> Article:
# Mechanics: Chapter 16 – Collisions

If there is no external force acting on a system, the total momentum of a system is always conserved. In addition, if a collision is elastic, the total kinetic energy before a collision is equal to the total kinetic energy after the collision i.e kinetic energy is also conserved. In other words, in an elastic collision between two particles of mass $m_{1}$ and $m_{2}$,

• momentum is conserved: $m_{1}v_{1} + m_{2}v_{2} = m_{1}v_{1}^{'} + m_{2}v_{2}^{'}$
• kinetic energy is conserved: $\frac{1}{2}m_{1}v_{1}^{2} + \frac{1}{2}m_{2}v_{2}^{2} = \frac{1}{2}m_{1}v_{1}^{'2} + \frac{1}{2}m_{2}v_{2}^{'2}$

If the particle with mass $m_{2}$ is stationary, i.e $v_{2} = 0$, we can derive the following two expressions,

• $v_{1}^{'} = \frac{m_{1} - m_{2}}{m_{1} + m_{2}}v_{1}$
• $v_{2}^{'} = \frac{2m_{1}}{m_{1} + m_{2}}v_{1}$

If $m_{2} >> m_{1}$, we can neglect $m_{1}$ in our expressions and we get

• $v_{1}^{'} = - v_{1}$
• $v_{2}^{'} = 0$

Which makes sense. For example, imagine a tennis ball colliding with a wall.

If $m_{1} = m_{2}$, we get

• $v_{1}^{'} = 0$
• $v_{2}^{'} = v_{1}$

which also makes sense. Imagine two snooker balls colliding.

If a collision is inelastic its kinetic energy is not conserved (but the momentum is still conserved). However, if a collision is completely inelastic i.e the colliding particles get stuck together after the collision, we can still derive an easy expression to figure out their combined velocity simply from conservation of momentum:

• $v_{1}^{'} = v_{2}^{'} = v^{'} = \frac{m_{1}v_{1} + m_{2}v_{2}}{m_{1} + m_{2}}$

# Mechanics: Chapter 15 – Power

Power is the rate of work done.

• $P = \frac{W}{\Delta t} = \frac{dW}{dt}$

Since a infinitesimal amount of work done $dW = F \cdot ds$,

• $P = \frac{dW}{dt} = \frac{F \cdot ds}{dt} = F \cdot \frac{ds}{dt} = \overrightarrow{F} \cdot \overrightarrow{v}$

Hence, power is also the dot product of the Force and the velocity of the object. In other words,

• $P = Fvcos(\theta)$

Similarly, because of the fundamental theorem of calculus,

• $W = \int_{t_{2}}^{t_{1}} P dt$

# Mechanics: Chapter 14 – Potential Energy Diagrams and Equilibrium

Since the Work done,

• $W = \int F \cdot dr$

And, for a conservative force,

• $W = - \Delta U$

One can deduce that, for a conservative force,

• $\Delta U = - \int F \cdot dr$

In other words, the change in the potential energy of an object under the influence of a conservative force as it moves from position $r_{1}$ to $r_{2}$ is

• $\Delta U = - \int_{r_{1}}^{r_{2}} F \cdot dr = \int_{r_{2}}^{r_{1}} F \cdot dr$

Similarly, because of the Fundamental Theorem of Calculus, we can deduce that,

• $F = -\frac{dU}{dr}$

potential energy diagram is a diagram with the potential energy on one axis and the position on the other. The local maxima on a potential energy diagram are said to be points of unstable equilibrium, while the local minima are points of stable equilibrium.

> Given exercise 1: Can you substitute "billiard balls" for "snooker balls" and write out the mechanics notes from "Which makes sense." to "snooker balls colliding."?
> Given exercise 2: Which chapter headings appear in the mechanics notes?
The material after this point comes from a different source.

> Provided material:
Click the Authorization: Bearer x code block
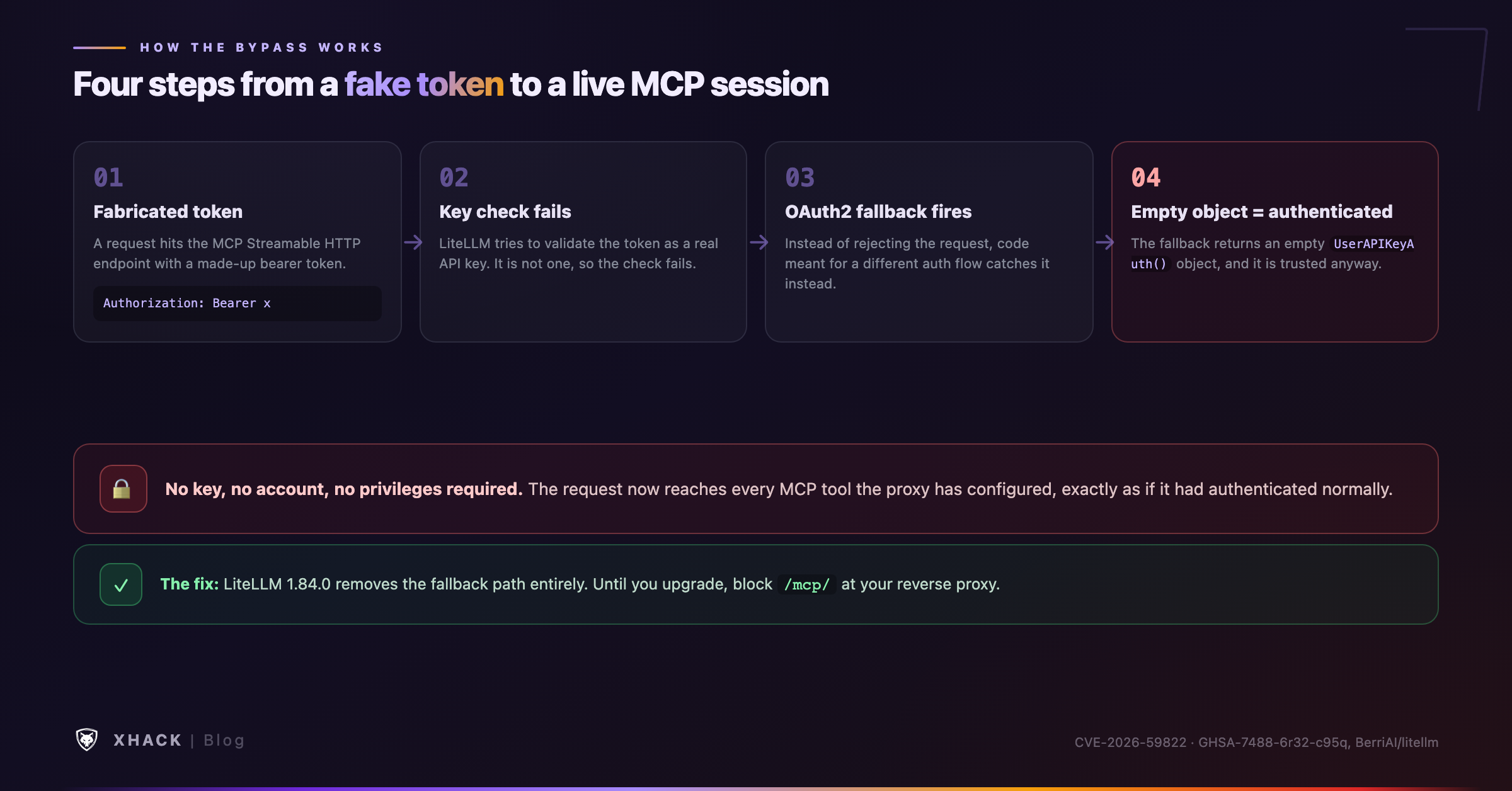Image resolution: width=1512 pixels, height=791 pixels. (x=238, y=304)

> Finished answer 1:
Which makes sense. For example, imagine a tennis ball colliding with a wall.

If $m_{1} = m_{2}$, we get

• $v_{1}^{'} = 0$
• $v_{2}^{'} = v_{1}$

which also makes sense. Imagine two billiard balls colliding.

> Finished answer 2:
- Mechanics: Chapter 16 – Collisions
- Mechanics: Chapter 15 – Power
- Mechanics: Chapter 14 – Potential Energy Diagrams and Equilibrium